Go over each line of the entries below, count those with "target", and give only the count.

((

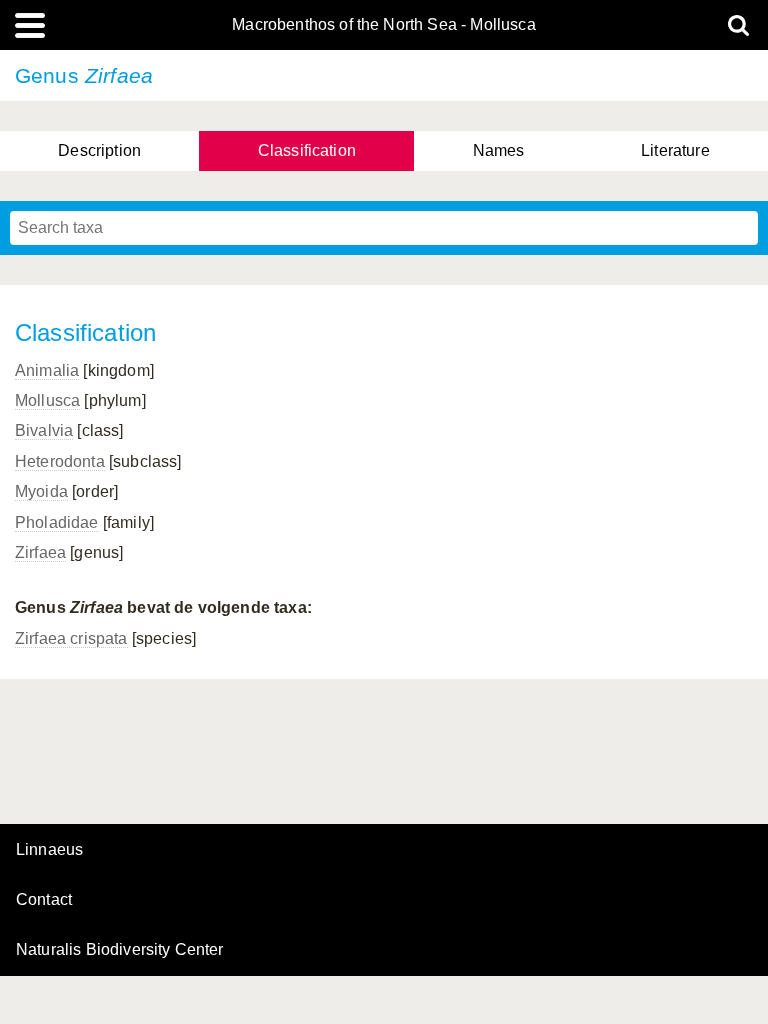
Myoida (41, 491)
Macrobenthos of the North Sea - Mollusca (383, 25)
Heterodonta (60, 461)
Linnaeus (49, 850)
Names (499, 150)
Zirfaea (40, 552)
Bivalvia (44, 430)
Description (99, 150)
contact (44, 899)
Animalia (47, 370)
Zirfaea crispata (71, 638)
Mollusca (47, 400)
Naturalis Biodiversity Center (120, 950)
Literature (675, 150)
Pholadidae (57, 522)
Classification (307, 150)
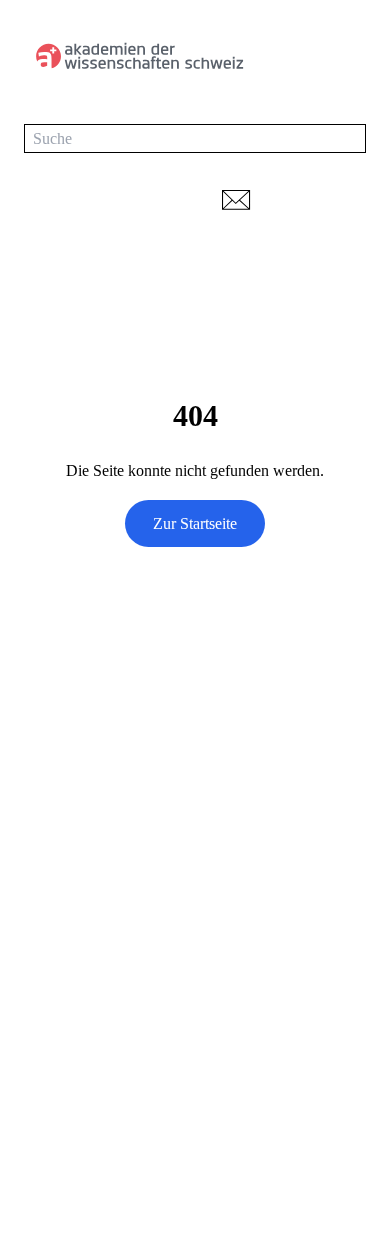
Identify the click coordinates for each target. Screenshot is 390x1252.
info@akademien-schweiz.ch (115, 883)
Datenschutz (63, 1155)
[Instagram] (114, 948)
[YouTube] (74, 948)
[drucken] (290, 199)
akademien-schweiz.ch (95, 1120)
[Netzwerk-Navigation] (347, 199)
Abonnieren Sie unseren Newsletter (117, 999)
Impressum (58, 1190)
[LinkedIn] (34, 948)
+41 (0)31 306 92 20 (89, 856)
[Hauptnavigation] (346, 56)
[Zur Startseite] (138, 56)
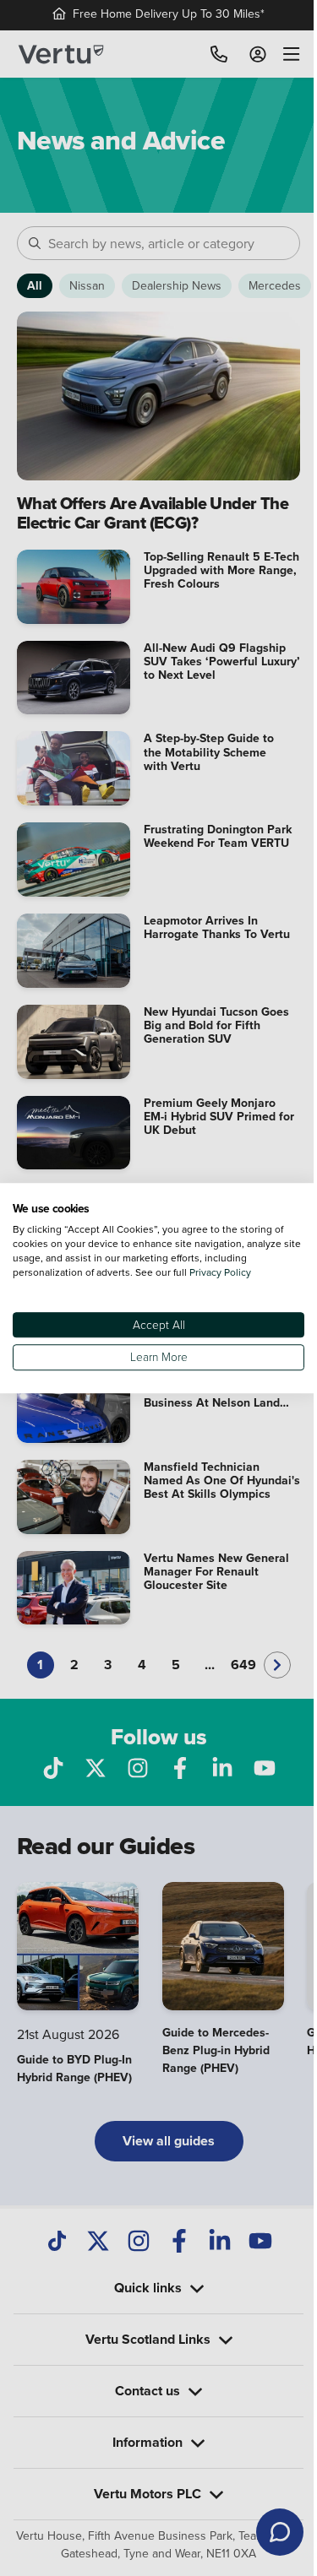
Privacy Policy (220, 1272)
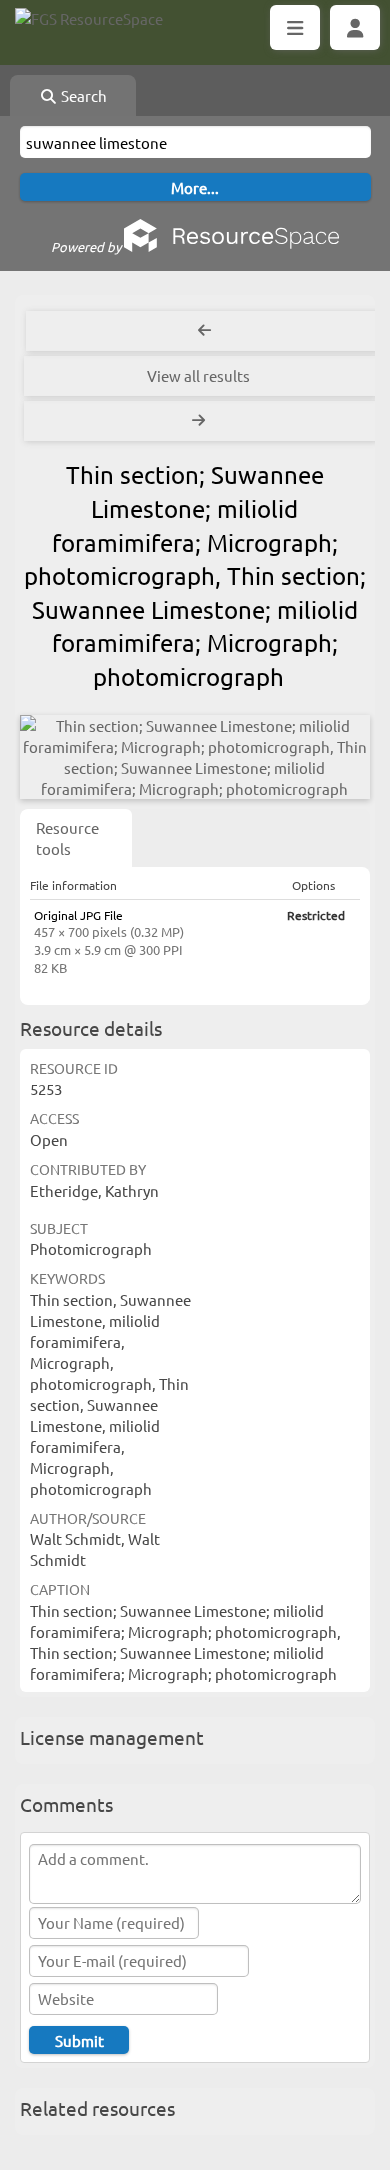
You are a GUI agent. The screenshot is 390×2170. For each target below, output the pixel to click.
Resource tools (67, 838)
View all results (198, 375)
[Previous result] (204, 331)
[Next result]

))

- Task solution -
2